In lieu of an abstract, here is a brief excerpt of the content:

Journal of the History of Philosophy 39.2 (2001) 312-314



[Access article in PDF]
Shook, John R. Dewey's Empirical Theory of Knowledge and Reality.The Vanderbilt Library of American Philosophy. Nashville: Vanderbilt University Press, 2000. Pp. ix + 316. Cloth, $46.00; Paper, $22.95.

The current renaissance of American pragmatism, and John Dewey's philosophy in particular, began two decades ago with Richard Rorty's refashioning of Dewey as a postmodernist who renounces the "professional philosophy" of metaphysics and epistemology for the fluidity of conversation in the life and growth of a community. This depiction, though praised for rekindling Dewey's star, has been widely challenged by subsequent commentators. Ralph Sleeper's 1986 The Necessity of Pragmatism persuasively argues that Dewey reconfigures, rather than renounces, the logical and metaphysical grounds of knowledge. Despite an archaic Hegelian vocabulary that misleadingly suggests idealism and antirealism, Sleeper finds Dewey advancing a genuine metaphysics of existence, not merely a conversation about experience: a naturalistic realism of independent existences that enter into and are transformed by human interactions with them.

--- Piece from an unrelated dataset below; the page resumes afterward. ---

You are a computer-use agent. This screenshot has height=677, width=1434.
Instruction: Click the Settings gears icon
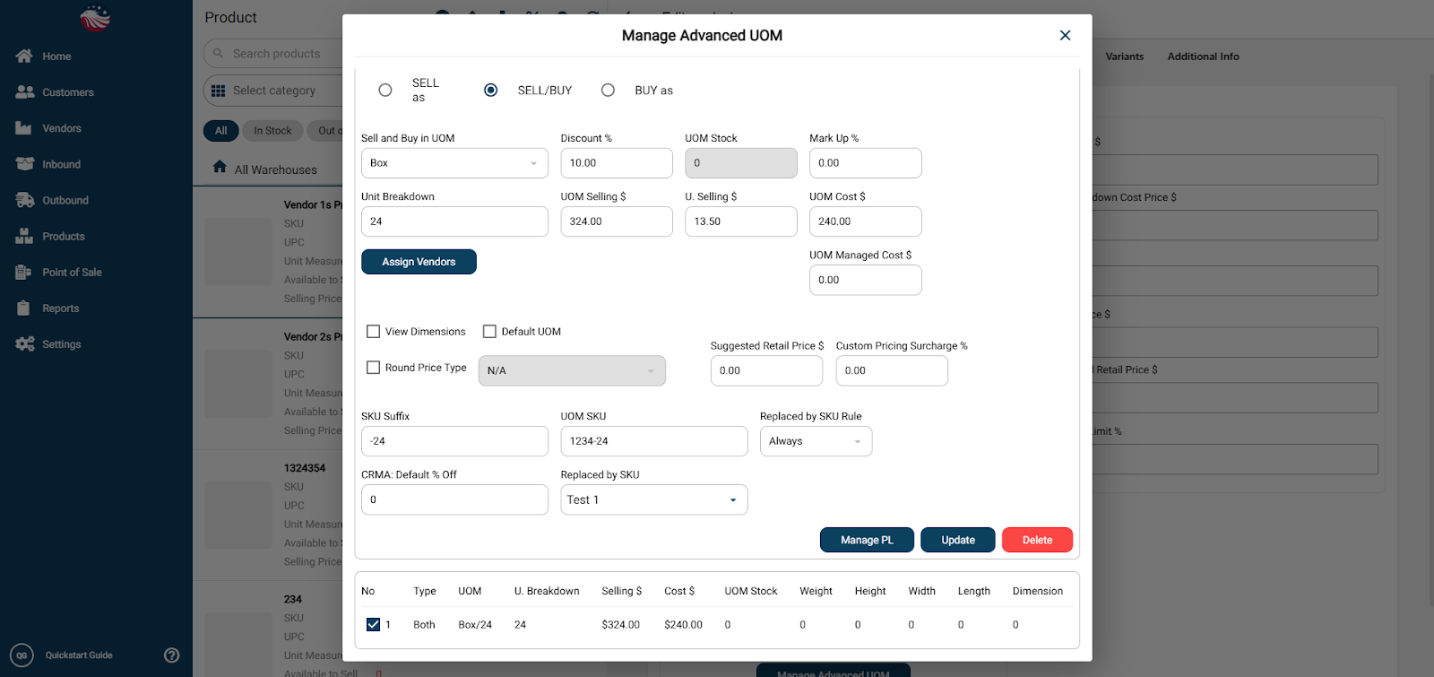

This perspective is shared by most Dewey scholars, including Sandra Rosenthal, Raymond Boisvert, and J. E. Tiles. At least until now. In a profound and provocative exploration of his early philosophy, John R. Shook, presents a compelling case that Dewey's reconstruction of metaphysics and epistemology is deeper than even Sleeper imagined. Dewey did not merely abandon idealism under the influence of William James, as most assume; he transformed it in a original way that, while wholly naturalistic, [End Page 312] is a fusion of idealism and realism that overcomes both the former's "mind-stuff" and the latter's "in-itself reality."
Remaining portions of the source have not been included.